Most decent point-and-shoot models have these modes, which you can usually find on a dial or in a menu in the camera’s controls. On the dial at the top of your camera, you may find settings for Shutter Priority, Aperture Priority, Manual and whatnot. There may also be a dial setting to take you into Scene Mode — or you may find that in one of the camera’s menus. The scene modes have names like Portrait, Landscape, Sports, Macro, Night and so on. The names typically refer to the type of photo you’re trying to take, and the camera’s settings are adjusted accordingly.
Take Portrait mode, the one you would use when you’re trying to capture an image of someone in the middle of the frame. In most cases, switching to Portrait mode will have the camera switch to a large aperture to narrow the depth of field — which means your subject is nicely in focus and commanding attention, but the background and any distracting elements are blurred.
Other modes adjust the flash, shutter speed, exposure settings and more to capture the gist of the situation. Sports mode, for example, kicks up the shutter speed to capture more of the action in focus.

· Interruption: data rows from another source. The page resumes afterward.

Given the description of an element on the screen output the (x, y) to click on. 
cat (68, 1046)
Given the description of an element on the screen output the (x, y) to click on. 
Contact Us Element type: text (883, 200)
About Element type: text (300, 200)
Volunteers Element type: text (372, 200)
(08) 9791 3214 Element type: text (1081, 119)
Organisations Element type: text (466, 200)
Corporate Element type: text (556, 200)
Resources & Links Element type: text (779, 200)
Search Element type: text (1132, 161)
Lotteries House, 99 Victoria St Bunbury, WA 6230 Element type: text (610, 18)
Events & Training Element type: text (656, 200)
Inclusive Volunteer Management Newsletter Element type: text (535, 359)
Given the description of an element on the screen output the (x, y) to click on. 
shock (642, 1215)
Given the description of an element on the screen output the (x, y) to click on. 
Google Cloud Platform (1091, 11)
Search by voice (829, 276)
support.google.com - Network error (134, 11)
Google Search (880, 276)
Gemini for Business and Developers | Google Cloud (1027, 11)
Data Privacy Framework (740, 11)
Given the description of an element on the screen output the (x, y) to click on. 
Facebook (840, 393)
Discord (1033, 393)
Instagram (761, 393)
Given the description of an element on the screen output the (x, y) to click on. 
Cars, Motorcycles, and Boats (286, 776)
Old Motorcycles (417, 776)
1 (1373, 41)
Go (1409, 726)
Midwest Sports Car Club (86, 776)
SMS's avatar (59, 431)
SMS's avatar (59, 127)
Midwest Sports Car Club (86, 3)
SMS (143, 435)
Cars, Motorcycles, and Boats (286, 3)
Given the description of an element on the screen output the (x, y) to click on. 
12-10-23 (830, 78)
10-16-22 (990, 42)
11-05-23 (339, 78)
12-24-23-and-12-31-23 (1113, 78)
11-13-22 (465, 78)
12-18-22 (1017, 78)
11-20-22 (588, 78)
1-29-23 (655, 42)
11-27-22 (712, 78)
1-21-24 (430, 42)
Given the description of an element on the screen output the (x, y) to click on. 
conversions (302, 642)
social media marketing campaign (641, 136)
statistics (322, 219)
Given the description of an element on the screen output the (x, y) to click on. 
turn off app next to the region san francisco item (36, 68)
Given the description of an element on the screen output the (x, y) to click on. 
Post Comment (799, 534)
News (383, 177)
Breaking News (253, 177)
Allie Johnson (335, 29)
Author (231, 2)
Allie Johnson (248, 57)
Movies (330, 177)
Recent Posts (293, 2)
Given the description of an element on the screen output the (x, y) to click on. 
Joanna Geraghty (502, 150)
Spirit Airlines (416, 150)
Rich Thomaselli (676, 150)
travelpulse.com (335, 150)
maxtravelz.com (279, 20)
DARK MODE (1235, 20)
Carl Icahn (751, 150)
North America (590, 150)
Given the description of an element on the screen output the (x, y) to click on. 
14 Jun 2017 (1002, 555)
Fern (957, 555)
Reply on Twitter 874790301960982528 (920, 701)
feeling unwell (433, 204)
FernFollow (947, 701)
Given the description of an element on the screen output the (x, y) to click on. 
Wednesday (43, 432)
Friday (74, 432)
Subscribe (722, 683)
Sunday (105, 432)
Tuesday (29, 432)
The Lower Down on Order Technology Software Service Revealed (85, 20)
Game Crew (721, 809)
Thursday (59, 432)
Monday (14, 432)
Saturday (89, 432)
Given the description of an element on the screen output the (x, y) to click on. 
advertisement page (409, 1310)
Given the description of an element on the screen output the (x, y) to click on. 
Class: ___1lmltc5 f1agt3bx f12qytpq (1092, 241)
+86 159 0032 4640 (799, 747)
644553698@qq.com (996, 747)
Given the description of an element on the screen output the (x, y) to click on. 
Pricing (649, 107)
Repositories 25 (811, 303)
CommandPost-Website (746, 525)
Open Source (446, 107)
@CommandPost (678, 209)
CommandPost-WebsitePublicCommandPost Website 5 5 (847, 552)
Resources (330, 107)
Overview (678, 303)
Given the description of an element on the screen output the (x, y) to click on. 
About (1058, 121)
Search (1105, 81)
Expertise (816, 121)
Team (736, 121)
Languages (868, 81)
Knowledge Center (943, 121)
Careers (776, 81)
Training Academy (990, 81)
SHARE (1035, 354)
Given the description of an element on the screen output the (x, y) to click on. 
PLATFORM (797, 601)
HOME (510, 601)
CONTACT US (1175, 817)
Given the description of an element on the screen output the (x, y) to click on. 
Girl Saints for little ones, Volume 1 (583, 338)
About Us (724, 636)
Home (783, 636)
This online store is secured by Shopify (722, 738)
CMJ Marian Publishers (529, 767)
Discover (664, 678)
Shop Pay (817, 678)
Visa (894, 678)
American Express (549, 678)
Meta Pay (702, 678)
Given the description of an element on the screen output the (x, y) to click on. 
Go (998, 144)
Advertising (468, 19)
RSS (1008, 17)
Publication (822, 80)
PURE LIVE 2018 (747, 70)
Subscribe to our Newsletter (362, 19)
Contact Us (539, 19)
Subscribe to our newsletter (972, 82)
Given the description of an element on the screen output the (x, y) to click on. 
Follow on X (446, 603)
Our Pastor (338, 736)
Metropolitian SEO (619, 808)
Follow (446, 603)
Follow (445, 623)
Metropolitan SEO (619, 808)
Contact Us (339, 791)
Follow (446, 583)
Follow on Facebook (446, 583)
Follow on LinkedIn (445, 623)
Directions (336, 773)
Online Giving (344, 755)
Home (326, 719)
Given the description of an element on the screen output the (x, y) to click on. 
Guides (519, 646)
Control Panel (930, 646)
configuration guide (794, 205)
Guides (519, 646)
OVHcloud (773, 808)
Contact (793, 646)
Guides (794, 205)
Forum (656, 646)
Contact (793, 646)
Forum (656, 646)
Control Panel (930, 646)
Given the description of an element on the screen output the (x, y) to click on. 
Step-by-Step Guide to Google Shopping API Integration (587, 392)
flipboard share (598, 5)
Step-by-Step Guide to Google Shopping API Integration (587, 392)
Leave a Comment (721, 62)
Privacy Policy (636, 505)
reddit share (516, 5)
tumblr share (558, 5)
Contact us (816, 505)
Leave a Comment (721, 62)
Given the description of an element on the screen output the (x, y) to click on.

Your camera’s instruction manual should have a full explanation of the settings and shooting modes your model offers. (Some of the better cameras even have an automatic setting that picks the scene mode for you based on the shooting conditions it senses.) If you’ve chucked or lost your manual, worry not.
You can usually find copies:
• On the manufacturer’s website. Look for a PDF download — Canon, Nikon, Sony and others usually have them posted.
• In the app store you use with your mobile device. You might luck into a free electronic version or manual viewer.
• Around the Web. The comprehensive ManualsOnline.com quite possibly may have your model’s guidebook.
Or, you could do what many nerds do: Just fiddle around and press buttons until you get the machine to do what you want.